“Her türlü iyi niyet, iyi komşuluk prensiplerine aykırı olan bu saldırgan eylemin uluslararası hukukun açık ve vahim bir ihlalini teşkil ettiği…” Bu tanım Suriye Dışişleri Bakanı’na ait değil, Türk savaş uçağının düşürülmesi sonrasında bizzat AKP’nin Dışişleri Bakanı Davutoğlu’nun sarfettiği sözler. Oysa Suriye Dışişleri Bakanı da, AKP hükümetinin yaklaşık 16 aydır sürdürdüğü Suriye politikasına ilişkin bu […]
“Her türlü iyi niyet, iyi komşuluk prensiplerine aykırı olan bu saldırgan eylemin uluslararası hukukun açık ve vahim bir ihlalini teşkil ettiği…” Bu tanım Suriye Dışişleri Bakanı’na ait değil, Türk savaş uçağının düşürülmesi sonrasında bizzat AKP’nin Dışişleri Bakanı Davutoğlu’nun sarfettiği sözler. Oysa Suriye Dışişleri Bakanı da, AKP hükümetinin yaklaşık 16 aydır sürdürdüğü Suriye politikasına ilişkin bu tanımı rahatlıkla kullanabilirdi.

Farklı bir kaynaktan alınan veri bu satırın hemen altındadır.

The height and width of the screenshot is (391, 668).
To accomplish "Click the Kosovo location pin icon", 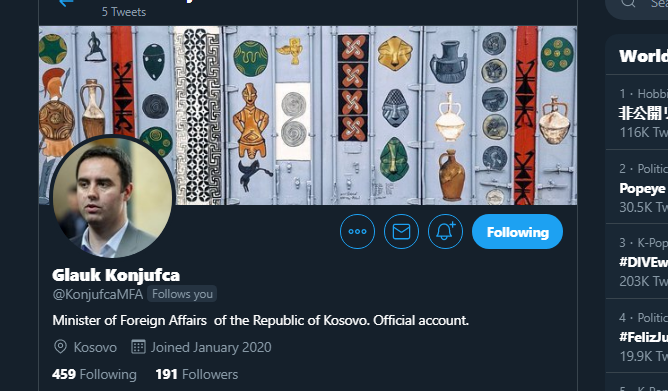I will (x=60, y=347).
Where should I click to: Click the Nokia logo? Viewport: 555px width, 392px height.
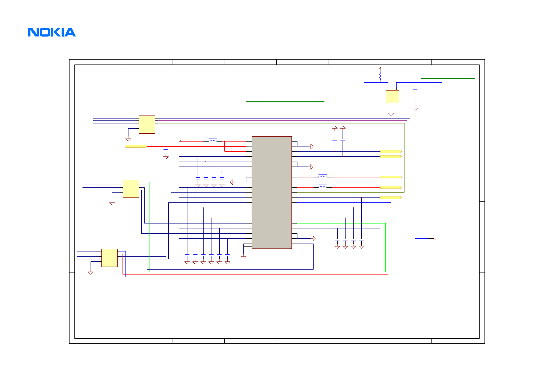pos(52,32)
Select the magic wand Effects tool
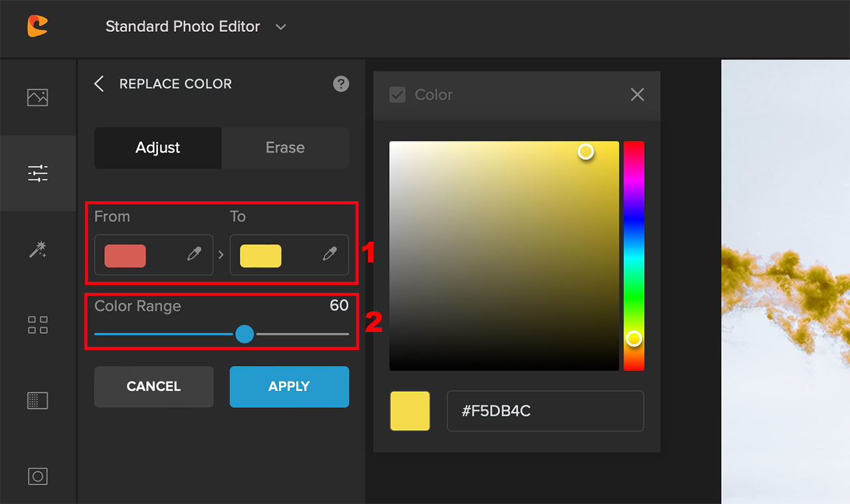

Yaklaşık 16 ay öncesine kadar Suriye Devlet Başkanı Beşar Esat ile can ciğer kuzu sarması olan Tayyip Erdoğan hükümeti (vizelerin kaldırılması, ortak bakanlar kurulu toplantısı, aile ziyaretleri), ne olduysa (!) birdenbire Esat’a düşman oldu. Olan şey belli idi aslında, AKP hükümeti, Mısır, Tunus ve Libya’da geç kaldıkları için kayıp yaşadıkları düşüncesiyle bu kez elini çabuk tutmak istedi. Ve hızla ABD’nin Suriye politikalarının doğrudan taşeronu olmanın kendileri için büyük maddi çıkarlar sağlayacağı hesabı yaptı. (ABD’nin Suriye tezgahının kuşkusuz en önemli nedeni İran, çünkü Suriye’nin düşürülmesi, Lübnan Hizbullah’ının saf dışı edilmesi anlamına geldiği gibi İran’ın bölgedeki en önemli müttefikinin de ortadan kaldırılmasına yol açacak. Bununla birlikte Rusya da Ortadoğu’da önemli bir darbe alacak. 2008’de Rusya ve Suriye, Suriye’nin Tartus Limanı’nda Rusya’nın askeri bir deniz üssü açması konusunda anlaşmıştı. Ve 2010’da bu deniz üssü -ki Rusya’nın kendi toprakları dışındaki tek askeri deniz üssü- faaliyete geçti. Bunun karşılığında da Suriye gelişmiş hava savunma sistemleri aldı.)
O günden beri de Suriye üzerine oynanan bütün kirli oyunların aktörü olmaya başladılar. Ortada sığınmacı yokken sığınmacı kampı kurup sığınmacı bulmaya kalktılar. BM’ye göre sınırdan 50 km içerde olması gereken kampı sınırın bitişiğine kurdular. Her türden sözde muhaliften medet umdular; onları beş yıldızlı otellerde ağırladılar; ne için kullanılacağını önemsemeden silah sevkiyatına giriştiler vs. vs.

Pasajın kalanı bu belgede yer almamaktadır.